In order to test the performance of GFSA under the influence of n + γ radiation, the following variables were determined in a n + γ field: (1) the random variable “pulse breakdown voltage,” (2) the random variable “DC breakdown voltage,” and (3) the volt-second characteristic. The n + γ source was californium isotope 252Cf. This source was selected due to its neutron spectrum resemblance of a nuclear blast’s neutron spectrum [20]. Since the nuclear cross section for capturing a neutron is large enough only for thermal and slow neutron capture and due to the structure of californium source fission spectrum, a relatively small part of neutrons takes part in the neutron activation of GFSA materials. GFSA was subjected to two neutron fluencies: 5.41 × 109 and 16.24 × 1011 n/cm2. Along with the neutron component, emitted radiation also has a γ component. The latter influences the electric characteristics of GFSA only for the duration of the exposure to the radiation field. Also, the inelastic interaction cross section of the neutron component is larger than the corresponding γ component cross section [21]. This allows the observation of the effects of radiation resulting from the neutron fluency only. In the experiment, the type and pressure of gas varied in order to get a detailed insight into how the radiation influences the GFSA characteristics.

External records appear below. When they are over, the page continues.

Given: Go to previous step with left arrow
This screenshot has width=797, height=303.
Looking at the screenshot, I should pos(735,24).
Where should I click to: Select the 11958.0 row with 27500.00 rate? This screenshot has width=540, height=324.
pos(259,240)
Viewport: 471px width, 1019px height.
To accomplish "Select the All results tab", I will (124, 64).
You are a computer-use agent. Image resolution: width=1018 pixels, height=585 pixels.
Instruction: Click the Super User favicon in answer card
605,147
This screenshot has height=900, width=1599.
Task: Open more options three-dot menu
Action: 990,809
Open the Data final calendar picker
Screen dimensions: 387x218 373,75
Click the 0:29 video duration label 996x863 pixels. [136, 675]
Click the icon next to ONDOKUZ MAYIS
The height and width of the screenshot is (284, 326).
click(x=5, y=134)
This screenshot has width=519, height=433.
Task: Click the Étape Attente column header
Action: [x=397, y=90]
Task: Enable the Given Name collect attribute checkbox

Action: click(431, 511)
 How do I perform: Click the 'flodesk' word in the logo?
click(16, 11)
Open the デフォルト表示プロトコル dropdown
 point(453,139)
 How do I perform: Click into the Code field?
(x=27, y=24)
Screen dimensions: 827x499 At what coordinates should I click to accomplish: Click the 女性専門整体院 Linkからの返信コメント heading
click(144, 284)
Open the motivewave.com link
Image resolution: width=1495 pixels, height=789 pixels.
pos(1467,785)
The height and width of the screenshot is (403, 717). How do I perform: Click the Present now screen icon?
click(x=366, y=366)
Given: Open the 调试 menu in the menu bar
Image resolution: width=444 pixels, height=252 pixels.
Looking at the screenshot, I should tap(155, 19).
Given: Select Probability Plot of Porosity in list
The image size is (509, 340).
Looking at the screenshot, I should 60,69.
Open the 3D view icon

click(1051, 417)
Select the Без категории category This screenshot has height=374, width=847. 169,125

By measuring 1000 values, the influence on the “DC breakdown voltage” and “pulse breakdown voltage” random variables was tested. During the measurement series, discharge energy (current) was maintained constant. Results of the breakdown voltage obtained in the measurement series were divided into 10 groups of 50 successive values. Statistical tests were performed on each group of results by graphical visualization and chi-squared and Kolmogorov-Smirnov tests. Within each group of measurements, the measured values of breakdown voltage were tested with respect to the type of theoretical distributions (normal, exponential, double exponential, and Weibull’s). U test was used to determine the groups of measurement series having the same random variable (with significance level α = 5%) [17, 22]. The area law was used to explore the effects on the pulse shape (volt-second) characteristic.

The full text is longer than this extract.